Jason Momoa makes a big splash in DC’s latest blockbuster. Aquaman, a movie about a man who swims fast and talks to fish, is DC’s best superhero movie to date.
Following the events of last year’s Justice League, Arthur Curry (Jason Momoa), the titular hero, ventures to Atlantis to dethrone his brother, King Orm (Patrick Wilson), who’s about to wage war on the surface world. After an initial coup attempt fails, Arthur must embark on a globetrotting adventure alongside Princess Mera (Amber Heard) to recover a magic trident that can only be wielded by the True King of Atlantis.
The story of Aquaman is mostly an excuse to take Arthur and Mera to fun locations, including the Sahara Desert, Sicily, and a Journey to the Center of the Earth-style island in “The Hidden Sea.” Luckily, the movie’s strongest element is its visuals, and each of these locations is stunningly realized (especially if you shell out for 3D or IMAX). Even more impressive are the scenes of various Atlantean Kingdoms – which act like ancient Greek city-states – which are all sprawling sunken metropoles, each with their own personality. The climactic fight of the movie takes place in a kingdom of crab-people near an underwater volcano and is an explosion of reds, blues, greens, and every color in between. It’s really a sight to behold, even before the armies arrive – including thousands of great white sharks, hundreds of underwater spaceships, a Kraken, and of course the crab-people themselves.
Aquaman is a ridiculous movie and mostly seems to realize this. In addition to its comic-book-absurd visuals, the film is chock-full of cliches – most of which are bookended by Momoa looking directly at the camera in a comical way – as well as several plot moments that stop making sense the moment you think about them. For example, at one point, an ancient Greek map from “before the Sahara was a desert” leads Arthur and Mera to a statue of Romulus in Sicily. Early in the movie, Arthur demonstrates the ability to communicate with marine life, only to gain that very same ability after attaining the magical trident. Probably the most outlandish thing in Aquaman occurs right at the beginning when a young Arthur talks to a great white shark in the Boston Aquarium.

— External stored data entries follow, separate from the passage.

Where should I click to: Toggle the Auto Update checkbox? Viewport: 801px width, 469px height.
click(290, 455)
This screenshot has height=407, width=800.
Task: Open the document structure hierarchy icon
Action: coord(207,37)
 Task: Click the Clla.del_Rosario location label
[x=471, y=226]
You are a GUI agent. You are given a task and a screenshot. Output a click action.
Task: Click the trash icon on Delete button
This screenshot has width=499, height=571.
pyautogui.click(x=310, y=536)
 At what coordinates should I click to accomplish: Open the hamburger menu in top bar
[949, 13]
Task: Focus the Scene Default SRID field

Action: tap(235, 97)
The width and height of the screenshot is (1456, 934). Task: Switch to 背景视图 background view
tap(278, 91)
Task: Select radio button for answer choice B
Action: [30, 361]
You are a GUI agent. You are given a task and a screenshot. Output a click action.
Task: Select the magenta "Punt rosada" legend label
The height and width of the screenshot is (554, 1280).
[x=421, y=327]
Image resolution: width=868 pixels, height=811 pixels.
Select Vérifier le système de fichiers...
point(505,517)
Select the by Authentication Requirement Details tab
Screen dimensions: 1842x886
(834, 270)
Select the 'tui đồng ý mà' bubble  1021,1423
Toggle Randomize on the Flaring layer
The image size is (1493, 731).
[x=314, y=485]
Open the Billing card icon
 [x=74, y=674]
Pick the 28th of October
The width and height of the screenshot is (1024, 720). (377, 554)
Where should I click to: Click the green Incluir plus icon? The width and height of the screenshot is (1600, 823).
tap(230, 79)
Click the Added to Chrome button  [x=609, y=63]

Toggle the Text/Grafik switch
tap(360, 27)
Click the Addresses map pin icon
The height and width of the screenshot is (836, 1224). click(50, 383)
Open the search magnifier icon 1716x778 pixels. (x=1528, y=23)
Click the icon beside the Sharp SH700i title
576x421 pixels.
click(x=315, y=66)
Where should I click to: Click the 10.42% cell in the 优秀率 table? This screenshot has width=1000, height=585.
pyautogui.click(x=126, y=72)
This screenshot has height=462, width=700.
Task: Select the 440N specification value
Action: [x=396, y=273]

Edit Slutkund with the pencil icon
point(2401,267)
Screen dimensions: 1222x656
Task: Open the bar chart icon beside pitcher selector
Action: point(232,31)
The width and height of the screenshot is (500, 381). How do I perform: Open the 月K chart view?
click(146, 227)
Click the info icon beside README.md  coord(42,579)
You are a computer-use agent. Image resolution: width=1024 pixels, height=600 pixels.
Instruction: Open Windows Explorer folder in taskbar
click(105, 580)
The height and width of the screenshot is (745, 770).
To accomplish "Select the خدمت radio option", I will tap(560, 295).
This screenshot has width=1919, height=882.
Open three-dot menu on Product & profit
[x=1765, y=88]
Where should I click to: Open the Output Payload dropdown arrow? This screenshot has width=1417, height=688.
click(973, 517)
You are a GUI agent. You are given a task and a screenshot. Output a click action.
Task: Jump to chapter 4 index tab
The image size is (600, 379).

Obviously, there are no great white sharks in captivity, and certainly not in Boston.
Looking past the silliness of the movie, however, Aquaman is surprisingly well-acted. Momoa and Heard give off convincing chemistry, and deliver good if generic, performances in the lead roles. Wilson is an excellent villain, despite being mustache-twirlingly evil. Willem Dafoe and Dolph Lundgren stand out as Vulko and King Nereus, Orm’s most trusted advisors. However, the highlight of the movie is Yahya Abdul-Mateen II as Black Manta, a pirate who crosses paths with Arthur early in the movie and spends the rest of the movie trying to get revenge on Aquaman.
Black Manta’s motivations are as flat as can be, but Abdul-Mateen turns these into certain conviction. However, far from a one-note villain, Black Manta’s storyline plays out similar to any number of superhero origin stories. At the beginning of the movie, a villain (Aquaman) causes him great tragedy, he vows revenge, makes some super friends (Orm), uses his connections and smarts to make a super suit, and finally faces off against his nemesis in a climactic battle. If Black Manta had defeated Aquaman and learned a lesson about “Great Responsibility,” he would be Spider-Man.
Between the well-realized, albeit cartoony characters, silly plot, and stunning visuals, Aquaman feels like a comic book. Despite taking itself a bit too seriously at times, Aquaman is a great end-of-year blockbuster.